> [Cosa fare]: Ricopia alla lettera un passo della recensione cinematografica riportata qui sotto. Parti dalle parole "Psycho Killer - Talking" e fermati dopo "sul contesto morale.".

> [Estratto]:
╭──

Gli spettatori possono restare affascinati dalla maschera diabolica del "mostro" che vedono sullo schermo, ma in realtà devono esorcizzare la paura che provano, e l'impatto è ancora più urticante se si percepisce dall'esterno, ad esempio nei fatti di cronaca reale. Anni fa potevamo obiettare certe perplessità sulla trilogia di Hannibal Lecter (separata dal pre-capolavoro di Micheal Mann, "Manhunter"), per l'ineffabile seduzione che esercitava sugli spettatori. Ma quanti di noi hanno potuto provare disprezzo per un nichilista tanto adorabile, quasi come fosse al di sopra degli altri nella sua giostra di morte?
"Non riesco ad affrontare i fatti, sono teso e nervoso. Non posso rilassarmi non dormo perché il mio letto è in fiamme. Non toccarmi, sono un vero filo elettrico"
Psycho Killer - Talking Heads
"The Iceman", il bel film di Ariel Vromen, ha un impatto completamento diverso. E tragicamente epico, quasi stoico nel tratteggiare la "normalità" di un assassino riuscendo a condensare la brutalità dei gangsters di Scorsese-De Niro alla follia di certi drammi Elisabettiani o Shakesperiani. L'effetto straniante è dovuto alle molteplici intuizioni del regista, che in fondo fa leva unicamente sul contesto morale.

╰──

> [Voci elencate in un dataset]:
╭──

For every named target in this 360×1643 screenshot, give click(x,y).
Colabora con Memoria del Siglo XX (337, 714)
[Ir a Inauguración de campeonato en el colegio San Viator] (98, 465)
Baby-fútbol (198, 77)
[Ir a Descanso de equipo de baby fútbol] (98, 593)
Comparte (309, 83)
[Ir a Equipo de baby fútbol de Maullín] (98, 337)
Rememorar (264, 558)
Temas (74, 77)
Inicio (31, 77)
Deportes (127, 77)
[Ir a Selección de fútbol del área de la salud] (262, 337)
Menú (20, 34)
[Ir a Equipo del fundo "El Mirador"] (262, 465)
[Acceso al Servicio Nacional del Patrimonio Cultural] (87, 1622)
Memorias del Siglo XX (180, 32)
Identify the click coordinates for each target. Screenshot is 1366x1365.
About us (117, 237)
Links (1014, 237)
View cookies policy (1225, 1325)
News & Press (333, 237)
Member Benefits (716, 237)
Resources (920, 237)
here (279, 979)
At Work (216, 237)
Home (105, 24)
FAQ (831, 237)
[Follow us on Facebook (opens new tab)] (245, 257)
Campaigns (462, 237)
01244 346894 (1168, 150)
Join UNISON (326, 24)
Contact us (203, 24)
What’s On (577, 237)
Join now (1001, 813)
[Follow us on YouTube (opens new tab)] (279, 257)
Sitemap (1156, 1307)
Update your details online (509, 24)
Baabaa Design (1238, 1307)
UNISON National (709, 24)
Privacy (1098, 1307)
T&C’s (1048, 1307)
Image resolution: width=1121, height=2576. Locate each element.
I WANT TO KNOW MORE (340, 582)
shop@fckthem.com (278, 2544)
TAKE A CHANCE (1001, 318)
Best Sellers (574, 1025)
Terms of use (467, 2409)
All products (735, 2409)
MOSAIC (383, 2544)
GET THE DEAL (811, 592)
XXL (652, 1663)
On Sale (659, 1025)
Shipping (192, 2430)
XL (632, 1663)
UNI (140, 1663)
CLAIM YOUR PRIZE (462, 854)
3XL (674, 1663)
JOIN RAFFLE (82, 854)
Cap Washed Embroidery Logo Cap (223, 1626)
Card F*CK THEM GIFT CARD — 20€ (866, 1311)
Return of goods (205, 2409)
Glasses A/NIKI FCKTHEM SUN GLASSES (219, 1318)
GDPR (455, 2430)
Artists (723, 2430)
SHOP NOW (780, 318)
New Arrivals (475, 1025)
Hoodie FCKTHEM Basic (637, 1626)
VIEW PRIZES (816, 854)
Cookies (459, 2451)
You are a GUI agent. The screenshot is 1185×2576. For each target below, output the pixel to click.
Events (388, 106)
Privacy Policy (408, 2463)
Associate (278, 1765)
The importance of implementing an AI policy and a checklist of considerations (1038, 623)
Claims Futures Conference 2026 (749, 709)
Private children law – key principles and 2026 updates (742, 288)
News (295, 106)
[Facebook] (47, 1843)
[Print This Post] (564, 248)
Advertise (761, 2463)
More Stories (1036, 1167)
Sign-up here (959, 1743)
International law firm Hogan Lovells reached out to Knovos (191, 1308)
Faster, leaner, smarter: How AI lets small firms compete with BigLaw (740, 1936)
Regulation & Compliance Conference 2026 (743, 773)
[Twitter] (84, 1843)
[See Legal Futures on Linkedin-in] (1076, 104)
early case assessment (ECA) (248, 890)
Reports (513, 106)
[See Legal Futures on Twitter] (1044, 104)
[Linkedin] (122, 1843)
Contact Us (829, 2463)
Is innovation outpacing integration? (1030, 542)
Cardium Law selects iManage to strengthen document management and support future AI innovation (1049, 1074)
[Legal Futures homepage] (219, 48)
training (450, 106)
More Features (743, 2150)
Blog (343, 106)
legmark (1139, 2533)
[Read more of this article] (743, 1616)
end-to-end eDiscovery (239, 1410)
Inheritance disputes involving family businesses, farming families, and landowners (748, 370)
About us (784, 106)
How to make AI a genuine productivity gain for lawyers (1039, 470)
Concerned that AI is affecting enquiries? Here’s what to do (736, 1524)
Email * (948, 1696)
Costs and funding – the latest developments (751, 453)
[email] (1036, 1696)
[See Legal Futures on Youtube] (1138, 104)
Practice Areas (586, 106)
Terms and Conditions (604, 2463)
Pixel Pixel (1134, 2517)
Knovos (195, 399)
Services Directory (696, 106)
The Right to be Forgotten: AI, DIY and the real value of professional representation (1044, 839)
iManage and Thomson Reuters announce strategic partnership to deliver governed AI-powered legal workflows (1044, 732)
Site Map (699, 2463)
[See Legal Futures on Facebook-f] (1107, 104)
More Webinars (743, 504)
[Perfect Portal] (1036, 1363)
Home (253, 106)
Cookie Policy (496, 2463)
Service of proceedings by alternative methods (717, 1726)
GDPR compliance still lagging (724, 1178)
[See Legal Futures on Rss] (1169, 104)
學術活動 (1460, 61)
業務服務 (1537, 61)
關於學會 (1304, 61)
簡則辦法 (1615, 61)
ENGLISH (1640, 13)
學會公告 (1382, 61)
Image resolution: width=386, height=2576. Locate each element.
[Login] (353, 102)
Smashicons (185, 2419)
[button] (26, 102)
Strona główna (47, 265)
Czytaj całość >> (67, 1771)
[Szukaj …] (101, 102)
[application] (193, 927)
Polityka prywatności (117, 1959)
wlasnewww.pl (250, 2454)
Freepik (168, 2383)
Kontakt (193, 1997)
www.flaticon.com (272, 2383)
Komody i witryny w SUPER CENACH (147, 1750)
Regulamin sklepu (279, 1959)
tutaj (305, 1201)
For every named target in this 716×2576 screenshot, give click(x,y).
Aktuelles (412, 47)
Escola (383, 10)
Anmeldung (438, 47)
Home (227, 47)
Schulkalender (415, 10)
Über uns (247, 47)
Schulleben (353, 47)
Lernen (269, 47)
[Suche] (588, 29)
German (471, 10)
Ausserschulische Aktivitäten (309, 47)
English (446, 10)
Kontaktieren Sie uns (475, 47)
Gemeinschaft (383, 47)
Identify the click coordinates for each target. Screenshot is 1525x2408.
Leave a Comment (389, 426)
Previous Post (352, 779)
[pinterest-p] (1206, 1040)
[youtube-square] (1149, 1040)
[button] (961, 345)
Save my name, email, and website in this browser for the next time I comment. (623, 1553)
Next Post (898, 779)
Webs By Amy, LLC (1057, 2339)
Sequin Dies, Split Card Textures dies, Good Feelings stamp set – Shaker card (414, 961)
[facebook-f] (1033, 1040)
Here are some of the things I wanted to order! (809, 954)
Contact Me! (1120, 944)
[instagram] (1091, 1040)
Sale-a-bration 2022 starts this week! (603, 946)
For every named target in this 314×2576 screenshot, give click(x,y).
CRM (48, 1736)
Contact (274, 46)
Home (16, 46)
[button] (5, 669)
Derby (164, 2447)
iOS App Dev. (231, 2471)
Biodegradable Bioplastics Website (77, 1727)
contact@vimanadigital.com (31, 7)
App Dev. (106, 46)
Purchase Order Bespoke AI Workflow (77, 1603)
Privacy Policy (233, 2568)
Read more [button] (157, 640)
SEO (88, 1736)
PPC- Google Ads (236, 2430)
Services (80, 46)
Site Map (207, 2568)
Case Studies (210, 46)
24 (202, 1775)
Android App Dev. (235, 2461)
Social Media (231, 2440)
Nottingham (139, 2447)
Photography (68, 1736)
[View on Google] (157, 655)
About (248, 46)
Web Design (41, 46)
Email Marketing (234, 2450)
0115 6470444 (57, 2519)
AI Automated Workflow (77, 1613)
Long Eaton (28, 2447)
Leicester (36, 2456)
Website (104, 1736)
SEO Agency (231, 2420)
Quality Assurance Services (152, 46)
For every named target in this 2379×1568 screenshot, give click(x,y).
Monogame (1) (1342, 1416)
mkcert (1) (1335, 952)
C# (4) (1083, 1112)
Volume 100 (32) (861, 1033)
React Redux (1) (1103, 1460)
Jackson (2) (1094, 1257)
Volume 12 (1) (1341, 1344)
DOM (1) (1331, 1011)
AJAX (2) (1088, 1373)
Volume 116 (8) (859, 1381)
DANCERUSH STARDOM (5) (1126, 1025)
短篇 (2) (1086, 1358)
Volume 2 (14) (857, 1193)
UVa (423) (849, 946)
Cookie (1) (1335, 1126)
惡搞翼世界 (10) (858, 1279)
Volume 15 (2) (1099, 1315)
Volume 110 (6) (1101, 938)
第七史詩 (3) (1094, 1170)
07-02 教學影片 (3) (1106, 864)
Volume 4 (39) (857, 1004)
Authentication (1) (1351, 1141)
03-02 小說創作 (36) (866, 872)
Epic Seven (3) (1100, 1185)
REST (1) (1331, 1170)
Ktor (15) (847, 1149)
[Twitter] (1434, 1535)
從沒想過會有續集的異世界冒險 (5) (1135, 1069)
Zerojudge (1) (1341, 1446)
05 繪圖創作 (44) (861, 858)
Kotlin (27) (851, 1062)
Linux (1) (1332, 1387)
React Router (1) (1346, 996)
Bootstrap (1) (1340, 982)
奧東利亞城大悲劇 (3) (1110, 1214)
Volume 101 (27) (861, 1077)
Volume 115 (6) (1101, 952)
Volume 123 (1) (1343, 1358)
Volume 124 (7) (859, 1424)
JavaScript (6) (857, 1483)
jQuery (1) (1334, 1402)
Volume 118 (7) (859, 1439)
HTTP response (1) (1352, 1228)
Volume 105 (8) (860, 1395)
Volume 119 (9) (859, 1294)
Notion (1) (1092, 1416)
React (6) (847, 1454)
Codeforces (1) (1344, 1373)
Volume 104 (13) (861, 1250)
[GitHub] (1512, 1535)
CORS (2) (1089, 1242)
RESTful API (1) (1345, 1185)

╰──

> [Risposta corretta]:
Psycho Killer - Talking Heads
"The Iceman", il bel film di Ariel Vromen, ha un impatto completamento diverso. E tragicamente epico, quasi stoico nel tratteggiare la "normalità" di un assassino riuscendo a condensare la brutalità dei gangsters di Scorsese-De Niro alla follia di certi drammi Elisabettiani o Shakesperiani. L'effetto straniante è dovuto alle molteplici intuizioni del regista, che in fondo fa leva unicamente sul contesto morale.